Photo by Carol Insalaco
An analysis of almost 20,000 patient records from the Southwest Oncology Group’s database of clinical trials finds, for the first time, that African American breast, ovarian and prostate cancer patients tend to die earlier than patients of other races even with identical medical treatment and other confounding socioeconomic factors as controls. The finding points to biological or host genetic factors as the potential source of the survival gap.
The study, published by the Journal of the National Cancer Institute (JNCI), found that when treatment was uniform and differences in tumor prognostic factors, demographics and socioeconomic status were controlled, there was in fact no statistically significant difference in survival based on race for a number of common cancers—lung, colon, lymphoma, leukemia and multiple myeloma. However, this is not the case for breast, ovarian and prostate cancers, said the paper’s lead author Dr. Kathy Albain, a breast and lung cancer specialist at Loyola University’s Cardinal Bernardin Cancer Center.
“When you look at the dialogue about the issue of race and cancer survival that’s gone on over the years it always seems to come down to general conclusions that African Americans may in part have poorer access to quality treatment, may be diagnosed in later stages, and may not have the same standard of care delivered as Caucasian patients, leading to a disparity in survival,” she said.
However, the elimination of treatment and socioeconomic factors as the cause of this higher mortality in the sex-specific cancers “implicates biology,” said study co-author Dr. Dawn Hershman of the Columbia University College of Physicians and Surgeons.

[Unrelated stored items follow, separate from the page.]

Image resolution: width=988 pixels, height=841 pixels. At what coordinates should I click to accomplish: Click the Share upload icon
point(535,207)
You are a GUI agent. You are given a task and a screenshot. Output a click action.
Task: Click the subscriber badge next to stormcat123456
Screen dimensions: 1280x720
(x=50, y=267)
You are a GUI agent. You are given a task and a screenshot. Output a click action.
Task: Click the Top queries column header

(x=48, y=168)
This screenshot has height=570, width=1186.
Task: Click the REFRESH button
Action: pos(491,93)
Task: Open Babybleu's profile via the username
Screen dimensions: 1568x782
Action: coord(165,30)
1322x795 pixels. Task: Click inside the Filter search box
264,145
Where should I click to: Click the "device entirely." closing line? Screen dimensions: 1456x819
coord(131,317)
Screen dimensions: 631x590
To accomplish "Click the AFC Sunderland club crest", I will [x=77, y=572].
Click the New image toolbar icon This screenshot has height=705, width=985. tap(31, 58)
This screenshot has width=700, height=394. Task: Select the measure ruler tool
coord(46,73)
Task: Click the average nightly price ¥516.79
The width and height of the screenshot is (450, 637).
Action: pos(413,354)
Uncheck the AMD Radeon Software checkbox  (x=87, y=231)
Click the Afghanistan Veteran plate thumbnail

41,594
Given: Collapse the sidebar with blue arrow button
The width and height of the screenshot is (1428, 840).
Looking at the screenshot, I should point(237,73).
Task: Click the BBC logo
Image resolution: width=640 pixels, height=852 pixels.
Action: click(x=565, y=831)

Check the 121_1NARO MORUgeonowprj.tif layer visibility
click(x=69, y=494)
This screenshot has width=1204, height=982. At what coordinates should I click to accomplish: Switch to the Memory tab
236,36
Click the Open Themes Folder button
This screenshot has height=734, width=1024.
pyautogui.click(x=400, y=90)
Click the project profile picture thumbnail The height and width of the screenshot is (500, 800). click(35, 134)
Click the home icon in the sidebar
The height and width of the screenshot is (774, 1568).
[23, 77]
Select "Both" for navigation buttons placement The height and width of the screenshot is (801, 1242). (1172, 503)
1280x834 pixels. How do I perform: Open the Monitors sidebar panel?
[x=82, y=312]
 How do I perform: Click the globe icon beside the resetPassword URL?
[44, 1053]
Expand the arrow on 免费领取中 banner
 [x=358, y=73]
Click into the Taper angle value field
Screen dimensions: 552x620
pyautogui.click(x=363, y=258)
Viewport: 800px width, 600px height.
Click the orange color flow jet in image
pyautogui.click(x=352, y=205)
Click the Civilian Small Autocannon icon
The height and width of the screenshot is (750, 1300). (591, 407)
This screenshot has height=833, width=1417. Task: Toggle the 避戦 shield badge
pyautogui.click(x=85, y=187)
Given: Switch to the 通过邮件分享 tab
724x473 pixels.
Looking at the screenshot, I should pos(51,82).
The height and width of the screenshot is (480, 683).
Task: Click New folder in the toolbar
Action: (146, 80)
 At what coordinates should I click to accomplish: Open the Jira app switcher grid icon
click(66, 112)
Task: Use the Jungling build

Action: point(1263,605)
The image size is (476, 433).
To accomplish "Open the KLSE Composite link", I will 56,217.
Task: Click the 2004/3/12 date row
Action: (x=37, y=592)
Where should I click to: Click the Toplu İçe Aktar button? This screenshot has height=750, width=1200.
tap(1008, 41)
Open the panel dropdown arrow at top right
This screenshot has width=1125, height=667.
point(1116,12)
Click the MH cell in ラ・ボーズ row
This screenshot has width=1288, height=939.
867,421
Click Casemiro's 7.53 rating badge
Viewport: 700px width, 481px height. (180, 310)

“Our study of multiple cancers is distinguished from others that have looked at race-based disparities by its size and by the source of its data,” said Joseph Unger of the Southwest Oncology Group’s Statistical Center, based at the Hutchinson Center. Unger served as statistician and co-author on the JNCI study.
The study analyzed records from 35 clinical trials—going back as far as 1974—that had been conducted by the Southwest Oncology Group, a National Cancer Institute-sponsored cooperative group headquartered at the University of Michigan. "The clinical trials setting represents a fundamentally different type of database that has unique properties," Unger said, noting that using data from clinical trials, which are already controlled for a range of potentially confounding factors such as differences in diagnosis, treatment, and follow-up, helps throw the remaining factors into sharper relief.
Even with good treatment by the same doctors, African American patients with breast, ovarian and prostate cancers faced a significantly higher risk of death than did other patients, ranging from a 21 percent higher risk for those with prostate cancer to a 61 percent higher risk for ovarian cancer patients. Unger and colleagues said that the elimination of treatment and socioeconomic factors as the cause of this higher mortality “implicates biology.” Adding “there may be differences in genetic factors by race that alter the metabolism of chemotherapy drugs or that make cancers more resistant or more aggressive.”
The urgency of addressing the reasons for racial disparities in outcomes—both sociological and biological—is amplified by another recent study in the Journal of Clinical Oncology. It predicts the cancer incidence among minorities will nearly double in the coming decades, increasing 99 percent by 2030 compared to an expected 31 percent increase among Caucasians.
Dr. John Crowley, of the SWOG Statistical Center at the Center, and Dr. Charles Coltman, of the University of Texas Health Science Center, were also co-authors of the NCI-funded study.
[Adapted from a Southwest Oncology Group news release.]